Recently my girlfriend was talking about games she played as a child and mentioned the game ‘tag’. Right away she apologised, saying that she had meant to say ‘tig’.
I said that she was correct the first time when she said ‘tag’.
Both are probably interchangable but I had never heard of ‘tig’ before she mentioned it and was wondering if it was a local expression of hers (Northern England) or if I’m the outcast with my ‘tag’ (Ireland).
I wouldn’t normally post computer-type questions in GQ but goggle failed me…

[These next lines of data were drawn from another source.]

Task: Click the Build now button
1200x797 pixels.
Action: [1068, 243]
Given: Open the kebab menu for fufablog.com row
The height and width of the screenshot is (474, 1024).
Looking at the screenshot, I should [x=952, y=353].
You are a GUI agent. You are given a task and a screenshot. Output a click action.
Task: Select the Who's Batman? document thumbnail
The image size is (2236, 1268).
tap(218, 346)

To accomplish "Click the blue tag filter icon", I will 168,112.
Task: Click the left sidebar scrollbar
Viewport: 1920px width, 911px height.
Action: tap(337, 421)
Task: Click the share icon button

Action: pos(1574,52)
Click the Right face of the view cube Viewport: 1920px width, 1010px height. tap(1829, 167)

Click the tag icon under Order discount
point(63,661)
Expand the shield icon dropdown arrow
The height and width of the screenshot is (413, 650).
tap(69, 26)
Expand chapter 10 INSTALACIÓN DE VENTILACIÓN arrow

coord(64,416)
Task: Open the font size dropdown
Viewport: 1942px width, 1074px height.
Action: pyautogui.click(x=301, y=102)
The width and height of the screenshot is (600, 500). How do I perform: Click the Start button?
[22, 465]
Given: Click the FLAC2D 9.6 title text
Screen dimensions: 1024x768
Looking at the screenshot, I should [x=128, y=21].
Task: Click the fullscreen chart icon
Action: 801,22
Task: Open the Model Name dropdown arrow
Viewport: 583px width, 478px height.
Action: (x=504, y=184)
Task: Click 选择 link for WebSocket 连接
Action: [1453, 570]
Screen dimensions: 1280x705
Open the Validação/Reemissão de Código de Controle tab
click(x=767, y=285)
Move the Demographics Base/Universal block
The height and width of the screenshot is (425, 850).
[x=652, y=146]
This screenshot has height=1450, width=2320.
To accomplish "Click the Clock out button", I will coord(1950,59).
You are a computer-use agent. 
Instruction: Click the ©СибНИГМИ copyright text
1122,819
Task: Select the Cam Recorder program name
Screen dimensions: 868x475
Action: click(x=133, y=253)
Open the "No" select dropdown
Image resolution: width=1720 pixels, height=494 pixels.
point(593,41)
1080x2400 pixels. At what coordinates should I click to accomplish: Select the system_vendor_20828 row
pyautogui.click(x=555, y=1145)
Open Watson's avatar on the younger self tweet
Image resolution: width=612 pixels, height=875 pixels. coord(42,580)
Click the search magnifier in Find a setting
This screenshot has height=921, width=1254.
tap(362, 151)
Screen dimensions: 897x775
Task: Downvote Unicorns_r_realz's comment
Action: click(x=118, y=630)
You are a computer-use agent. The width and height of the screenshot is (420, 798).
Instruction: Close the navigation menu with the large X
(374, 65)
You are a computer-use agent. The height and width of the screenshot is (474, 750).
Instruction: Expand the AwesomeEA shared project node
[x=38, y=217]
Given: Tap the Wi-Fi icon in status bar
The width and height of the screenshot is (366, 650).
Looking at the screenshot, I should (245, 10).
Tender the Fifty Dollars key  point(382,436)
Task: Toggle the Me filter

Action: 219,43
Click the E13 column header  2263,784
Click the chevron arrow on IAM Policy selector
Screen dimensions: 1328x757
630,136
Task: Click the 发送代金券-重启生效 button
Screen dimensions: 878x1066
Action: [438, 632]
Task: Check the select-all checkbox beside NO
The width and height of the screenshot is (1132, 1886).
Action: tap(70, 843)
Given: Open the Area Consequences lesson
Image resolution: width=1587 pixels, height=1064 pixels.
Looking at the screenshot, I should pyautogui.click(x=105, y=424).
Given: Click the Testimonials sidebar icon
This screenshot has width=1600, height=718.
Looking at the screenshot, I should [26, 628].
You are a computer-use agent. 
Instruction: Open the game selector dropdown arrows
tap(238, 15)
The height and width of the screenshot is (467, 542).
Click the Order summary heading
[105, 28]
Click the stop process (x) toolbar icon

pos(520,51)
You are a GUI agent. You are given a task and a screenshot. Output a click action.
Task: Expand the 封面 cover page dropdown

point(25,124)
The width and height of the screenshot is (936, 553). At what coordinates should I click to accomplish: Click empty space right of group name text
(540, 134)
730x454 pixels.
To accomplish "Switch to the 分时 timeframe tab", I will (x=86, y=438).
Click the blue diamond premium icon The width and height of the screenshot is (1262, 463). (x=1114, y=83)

What I need is a bandwidth monitor for windows that displays the network traffic not by application but by port number. I’ve downloaded several likely programs but no luck so far.
Has anyone ever heard of such an app?
Oh my God !
Hard to believe I hit ‘Reply to Thread’ rather than ‘New Thread’
Must get it fixed…
I remember playing ‘tig’ at an all-English infants school in cyprus, then, when we returned to the UK, playing ‘tag’ at primary school and that nobody seemed to have heard of ‘tig’. I suspect it is a regional thing and that the convention in the school in Cyprus had simply been imported from a different part of the UK.
We played ‘catches’.
For me, in the 60’s and 70’s in southern england, it was called ‘It’.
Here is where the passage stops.